La lumière éblouissante des lanternes artisanales de Contre-Jour brûla subitement la rétine de François.
Il avait l'étrange sensation que ses yeux étaient infiniment secs et granuleux, à croire qu'il avait pleuré des montagnes. Son torse se soulevait encore à une vitesse alarmante, comprimant ses poumons dans sa cage thoracique qui soudainement portait très bien son nom. Le jeune homme se retrouvait allongé sur la plage de galets, le teint encore plus blafard que d'habitude, le front trempé de sueurs froides. Son corps était régulièrement secoué de spasmes de terreur et il serrait tellement la mâchoire qu'il aurait pût s'en casser les dents.
Il était vaguement capable de discerner une silhouette familière s'agiter à quelques mètres de lui, essayant de communiquer, mais de toute manières il n'entendait plus qu'un bruit sourd qui était venu remplacer l'apaisante faune de la caverne.
Devant l'état alarmant de son ami, Anatole qui l'avait vu s'éclipser auparavant et s'étonnait de ne pas le voir revenir, alla d'un pas précipité à la rencontre de Nana.
Sur son chemin, il laissa trainer des odeurs d'inquiétude qui ne tardèrent pas à alerter les empathiques du village, partant aussitôt à la rescousse du garçon.
Bien vite, un petit groupe de personnes s'attroupa autour de François qui peinait encore à respirer.
Il voyait trouble et se sentait à l'étroit, croiser n'importe quel regard aurait été comme recevoir une balle dans la poitrine. Cette anxiété puissante qui l'avait gagné, elle était pratiquement indescriptible. Il lui aurait semblé être enfermé dans une boite dont le niveau d'air baissait à vue d'œil sans jamais vraiment savoir quand l'asphyxie allait se jeter à sa gorge.
Des visages inquiets se penchèrent au-dessus de lui, articulant des paroles incompréhensibles.
Sur la place du village, la piste de danse s'était vidée et les assiettes remplies égarées sur les tables. Les fanions bougeaient sous les mouvements perpétuels de la brise, renforçant la solitude d'un lieu remplie il y a de cela quelques minutes.
Nana sépara le fleuve de curieux en deux du bout d'un bâton.
Sa bouche n'avait pas besoin de parler car ses yeux hurlaient « Laissez-moi passer. » .On vit la vieille femme s'accroupir, le craquement de ses articulations déchirant le silence bruyant.
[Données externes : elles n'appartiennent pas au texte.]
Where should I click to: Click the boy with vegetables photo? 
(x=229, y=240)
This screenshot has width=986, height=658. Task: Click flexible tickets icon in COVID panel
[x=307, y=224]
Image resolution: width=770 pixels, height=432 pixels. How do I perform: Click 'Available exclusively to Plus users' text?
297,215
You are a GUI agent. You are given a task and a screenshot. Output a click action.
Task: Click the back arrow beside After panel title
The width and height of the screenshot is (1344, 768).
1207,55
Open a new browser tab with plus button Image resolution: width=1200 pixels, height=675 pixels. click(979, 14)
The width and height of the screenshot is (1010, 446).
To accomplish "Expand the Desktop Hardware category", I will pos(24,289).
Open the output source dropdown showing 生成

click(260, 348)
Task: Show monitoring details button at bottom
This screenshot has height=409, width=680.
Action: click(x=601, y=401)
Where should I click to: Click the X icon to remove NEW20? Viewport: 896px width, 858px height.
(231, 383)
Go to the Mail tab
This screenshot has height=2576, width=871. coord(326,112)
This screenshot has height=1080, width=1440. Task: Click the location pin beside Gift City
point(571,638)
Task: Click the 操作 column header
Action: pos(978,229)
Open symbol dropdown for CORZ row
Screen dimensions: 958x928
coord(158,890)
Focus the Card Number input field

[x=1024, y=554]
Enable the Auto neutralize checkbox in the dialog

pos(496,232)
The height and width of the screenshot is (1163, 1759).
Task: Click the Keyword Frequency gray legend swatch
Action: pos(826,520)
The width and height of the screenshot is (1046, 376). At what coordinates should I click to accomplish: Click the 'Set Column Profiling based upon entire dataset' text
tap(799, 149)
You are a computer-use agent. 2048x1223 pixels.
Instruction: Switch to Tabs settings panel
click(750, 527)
Elle porta deux doigts crochus à ce visage moucheté de rousseur, pour en essuyer l'angoisse qui ruisselait. Face à une avalanches de questionnements et de révélations qui traversa ses songes, elle ne fit que plisser ses lèvres fines pour empêcher les mots indésirables d'en sortir.
Quand elle eût fini de sonder son petit protégé, la grand-mère du village tenta maladroitement de dissoudre l'agitation mais cela ne faisait que renforcer l'évidente gravité de l'état de François.
" S'en est assez, regagnez la célébration. Il va très bien, rien d'inhabituel."
Anatole adressa un regard interloqué à la doyenne mais choisit de ne rien dire. A genoux à côté de son ami, il le fit prendre appui sur son épaule pour se redresser. Il n'en dira rien, mais une appréhension bien placée commençait à prendre place dans ses tripes.
François était pour lui un compagnon d'une valeur inestimable. Ils ne se comprenaient pas la plupart du temps, il était plutôt du genre calme et sérieux tandis que le rouquin, comme un aimant à problèmes, se mettait dans des situations absurdes sans arrêt.
Lui qui avait eu la chance d'avoir sa cérémonie de Renaissance très tôt, il avait tout naturellement trouvé sa place au sein de la communauté. Considéré comme un vrai expert de la théorie, il accumulait les informations dans tout sujets confondus et s'assurait de la passation de savoir entre les anciennes et nouvelles générations.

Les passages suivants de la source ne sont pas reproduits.